### Raw data
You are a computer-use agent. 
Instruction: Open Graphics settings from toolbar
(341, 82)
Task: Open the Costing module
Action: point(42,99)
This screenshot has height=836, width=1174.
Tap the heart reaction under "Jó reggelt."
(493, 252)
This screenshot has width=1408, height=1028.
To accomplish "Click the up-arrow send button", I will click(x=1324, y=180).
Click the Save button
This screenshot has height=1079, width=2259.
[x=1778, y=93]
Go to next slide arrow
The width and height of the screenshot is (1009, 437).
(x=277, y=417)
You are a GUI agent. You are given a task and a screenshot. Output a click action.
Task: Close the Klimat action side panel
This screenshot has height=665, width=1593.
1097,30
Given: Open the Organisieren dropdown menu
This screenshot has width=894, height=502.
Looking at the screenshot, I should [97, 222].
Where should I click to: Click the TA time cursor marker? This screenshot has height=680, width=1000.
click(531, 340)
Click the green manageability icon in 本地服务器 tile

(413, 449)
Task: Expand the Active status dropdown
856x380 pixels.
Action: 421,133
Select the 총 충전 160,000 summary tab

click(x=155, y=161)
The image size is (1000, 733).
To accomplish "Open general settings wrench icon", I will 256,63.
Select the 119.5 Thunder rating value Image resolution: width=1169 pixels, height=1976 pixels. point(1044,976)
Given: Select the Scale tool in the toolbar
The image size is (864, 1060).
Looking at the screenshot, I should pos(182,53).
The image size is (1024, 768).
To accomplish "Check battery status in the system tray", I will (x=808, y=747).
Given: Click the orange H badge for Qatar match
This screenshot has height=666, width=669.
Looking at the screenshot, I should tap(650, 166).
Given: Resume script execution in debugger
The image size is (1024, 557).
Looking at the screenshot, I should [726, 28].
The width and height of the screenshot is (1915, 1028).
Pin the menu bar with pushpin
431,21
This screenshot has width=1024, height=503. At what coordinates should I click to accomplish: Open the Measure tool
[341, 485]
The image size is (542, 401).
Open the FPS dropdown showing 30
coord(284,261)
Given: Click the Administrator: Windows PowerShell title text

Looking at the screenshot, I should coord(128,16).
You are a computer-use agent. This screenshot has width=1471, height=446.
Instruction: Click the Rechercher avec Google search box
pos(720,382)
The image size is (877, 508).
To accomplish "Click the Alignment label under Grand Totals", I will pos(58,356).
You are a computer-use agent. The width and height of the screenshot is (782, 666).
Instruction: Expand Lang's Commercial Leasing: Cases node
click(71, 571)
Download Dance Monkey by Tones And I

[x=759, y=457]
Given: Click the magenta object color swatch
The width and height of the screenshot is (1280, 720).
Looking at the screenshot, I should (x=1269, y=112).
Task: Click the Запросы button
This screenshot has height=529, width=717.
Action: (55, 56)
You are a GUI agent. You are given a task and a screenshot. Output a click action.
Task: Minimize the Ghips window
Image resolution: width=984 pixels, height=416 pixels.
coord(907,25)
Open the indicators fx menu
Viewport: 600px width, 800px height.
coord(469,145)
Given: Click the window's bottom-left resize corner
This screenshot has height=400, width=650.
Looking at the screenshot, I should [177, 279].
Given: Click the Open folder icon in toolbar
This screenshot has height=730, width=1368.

### Instructions for the task
From the data above, reproduce word for word the lines running from the line with "Click the green" to the line with "Given: Resume script execution in debugger", ends included.

### Output of the task
Click the green manageability icon in 本地服务器 tile

(413, 449)
Task: Expand the Active status dropdown
856x380 pixels.
Action: 421,133
Select the 총 충전 160,000 summary tab

click(x=155, y=161)
The image size is (1000, 733).
To accomplish "Open general settings wrench icon", I will 256,63.
Select the 119.5 Thunder rating value Image resolution: width=1169 pixels, height=1976 pixels. point(1044,976)
Given: Select the Scale tool in the toolbar
The image size is (864, 1060).
Looking at the screenshot, I should pos(182,53).
The image size is (1024, 768).
To accomplish "Check battery status in the system tray", I will (x=808, y=747).
Given: Click the orange H badge for Qatar match
This screenshot has height=666, width=669.
Looking at the screenshot, I should tap(650, 166).
Given: Resume script execution in debugger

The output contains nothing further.